D’ailleurs, ces filets fantômes représentent environ 10% de l’ensemble des déchets marins et qu’environ 46% du vortex de déchets du pacifique nord sont constitués de macro-déchets plastiques émanant de l’activité de la pêche. Sur le plan impact environnemental, M. Derbal assure que ces filets peuvent piéger accidentellement de nombreuses espèces animales invertébrées et vertébrées, y compris parfois des plongeurs sportifs et professionnels.
«Ces filets égarés sur le fond ou dérivant en pleine eau peuvent infliger à ces animaux marins des lacérations et infections, en causant leur mort de faim ou par asphyxie pour ceux qui doivent impérativement faire surface pour respirer», ajoute-t-il. Pour atténuer leur impact, M. Derbal recommande d’abord de réglementer rigoureusement l’utilisation de filets maillants de grande envergure pour la pêche et l’aquaculture.
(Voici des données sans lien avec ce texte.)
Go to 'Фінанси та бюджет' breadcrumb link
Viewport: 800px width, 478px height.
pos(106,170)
Ensuite : identifier et/ou cartographier les zones de pêche où les risques de perte de filets sont élevés. Le spécialiste préconise également l’utilisation des technologies nouvelles de marquage des engins de pêche avec localisation GPS en cas de perte et d’encourager la recherche et l’innovation de nouveaux matériaux moins nocifs pour l’environnement marin (fibre biodégradable ou bioplastique).
Enfin, M. Derbal estime qu’il faut légaliser la récupération de matériel de pêche inutilisable accompagnée de la mise en œuvre de systèmes de gestion et/ou de valorisation des macro-déchets plastiques issus des équipements d’élevage inexploités et du matériel de pêche ou d’élevage abandonné, perdu ou jeté en mer.
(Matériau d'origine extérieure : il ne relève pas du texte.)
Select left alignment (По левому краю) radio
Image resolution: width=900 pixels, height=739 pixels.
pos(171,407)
Qu’est-ce que la Taille minimale de référence de conservation ?
La Taille minimale de référence de conservation (TMRC) correspond à la taille minimale à partir de laquelle un produit de la pêche doit être débarqué, mais ne peut entrer dans la consommation humaine directe.
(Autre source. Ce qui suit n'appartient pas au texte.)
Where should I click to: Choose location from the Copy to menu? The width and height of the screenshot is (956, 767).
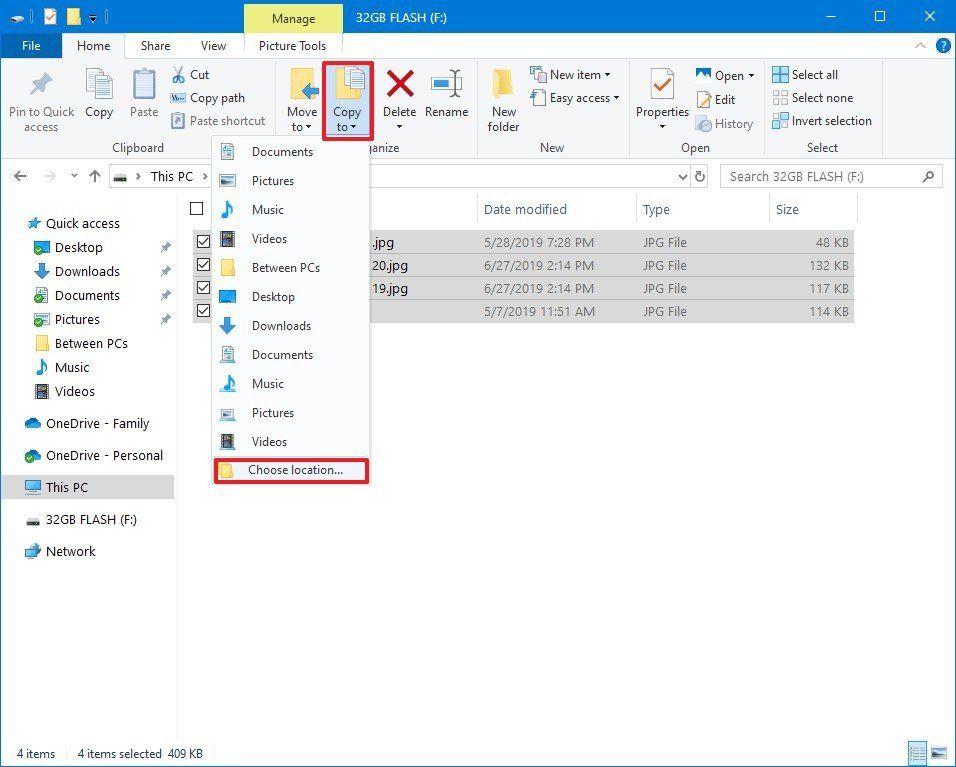point(290,470)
Des tailles minimales sont fixées pour certaines espèces marines exploitées et dans le cas de quelques pays pour certaines zones. «Lorsqu’ils sont capturés de manière accidentelle, ces spécimens sont promptement rejetés relâchés vivants et indemnes, dans la mesure du possible. Les capitaines des navires de pêche enregistrent, dans le journal de pêche, les captures accidentelles, la remise à la mer et/ou le rejet d’aiguillats communs», explique M. Grimes.
Précisant que les États membres communiquent ces informations à la CGPM et à la Commission lors de la présentation de leur rapport annuel. «Dorénavant, les pêcheurs devront rapporter à terre tout ce qui aura été pêché, même les individus sous la taille minimale», ajoute-t-il.
En effet, la taille minimale de débarquement devient la taille minimale de conservation. Les spécimens d’une taille inférieure à celle définie comme taille minimale de conservation ne peuvent donc être conservés à bord, transbordés, débarqués, stockés, vendus, exposés ou proposés à la vente.
C’est pourquoi, la mise en œuvre d’une telle mesure en Algérie impose, selon M. Grimes, des mesures techniques, incluant un contrôle strict et régulier des débarquements à quai et des systèmes de vérification par recoupement ainsi que la formation d’inspecteurs sur ces questions.
De son côté, M. Derbal estime que cette nouvelle mesure contribuera dans un délai le plus court possible à ramener le stock concerné à des niveaux d’exploitation meilleurs.